Speaking Friday evening at the White House, the president expressed sympathy for the protesters for having to endure what he called “too tough” social distancing orders in their states, and he dismissed concerns that they could spread the virus by holding demonstrations.

“They seem to be very responsible people to me,” he said.

By embracing the backlash to the coronavirus restrictions, Mr. Trump is tapping into a powerful well of political energy as he seeks re-election this year. The president is also trying to deflect anger about his response to the virus away from him and toward Democratic governors, who he hopes will shoulder the blame for keeping the restrictions in place and for any deaths that occur after states reopen.

The pressure to reopen the economy comes amid skyrocketing joblessness claims and an unemployment rate that is approaching 17 percent, higher than any mark since the Great Depression. On Friday, several governors began responding to that pressure by taking their first, tentative steps toward loosening the rules about work, school and socializing.
Back to Team Post: "Trump on Friday took aim at Democratic-led states, tweeting about a need to 'LIBERATE' places such as Michigan, Minnesota and Virginia while seeming to side with protesters there who are rebelling against restrictions that match the Trump administration’s own social-distancing recommendations. Conservative groups have bolstered the protests, lending support and guidance in an effort to create a nationwide movement in favor of restarting economic activity on a broad basis despite the health concerns. The effort by Trump and some of his allies to portray a country split between a few hard-hit hot spots and a much larger expanse of America ready to quickly get back to work is at odds with hesitancy among state and local leaders about lifting the restrictions before the coronavirus crisis is more firmly under control."




Jason Wilson, writing for The Guardian noted the synchronized nature of Trump's far right rebellion, writing that "a wave of planned anti-lockdown demonstrations that have broken out around the country to protest against the efforts of state governments to combat the coronavirus pandemic with business closures and stay-at-home orders have included far-right groups as well as more mainstream Republicans. While protesters in Michigan, Ohio, Kentucky and other states claim to speak for ordinary citizens, many are also supported by street-fighting rightwing groups like the Proud Boys, conservative armed militia groups, religious fundamentalists, anti-vaccination groups and other elements of the radical right.
On Wednesday in Lansing, Michigan, a protest put together by two Republican-connected not-for-profits was explicitly devised to cause gridlock in the city, and for a time blocked the entrance to a local hospital.

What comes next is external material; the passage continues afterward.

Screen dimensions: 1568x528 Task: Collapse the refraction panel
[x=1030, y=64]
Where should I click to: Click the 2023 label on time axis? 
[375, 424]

It was organized by the Michigan Conservative Coalition, which Michigan state corporate filings show has also operated under the name of Michigan Trump Republicans. It was also heavily promoted by the Michigan Freedom Fund, a group linked to the Trump cabinet member Betsy DeVos.

But the protest also attracted far-right protest groups who have been present at pro-Trump and gun rights rallies in Michigan throughout the Trump presidency.

Placards identified the Michigan Proud Boys as participants in the vehicle convoy. Near the state house, local radio interviewed a man who identified himself as “Phil Odinson.”

In fact the man is Phil Robinson, the prime mover in a group called the Michigan Liberty Militia, whose Facebook page features pictures of firearms, warnings of civil war, celebrations of Norse paganism and memes ultimately sourced from white nationalist groups like Patriot Front.


The pattern of rightwing not-for-profits promoting public protests while still more radical groups use lockdown resistance as a platform for extreme rightwing causes looks set to continue in events advertised in other states over coming days.

In Idaho on Friday, protesters plan to gather at the capitol building in Boise to protest anti-virus restrictions put in place by the Republican governor, Brad Little.

The protest has been heavily promoted by the Idaho Freedom Foundation (IFF), which counts among its donors “dark money” funds linked to the Koch brothers such as Donors Capital Fund, and Castle Rock, a foundation seeded with part of the fortune of Adolph Coors, the rightwing beer magnate.

IFF have added their slogan for the event, “Disobey Idaho,” to stickers which they plan to distribute among the crowd. The event is also being promoted on a website dedicated to attacking Little for his response to Covid-19. That website was set up by the Idaho businessman, pastor and one-time Republican state senate candidate, Diego Rodriguez.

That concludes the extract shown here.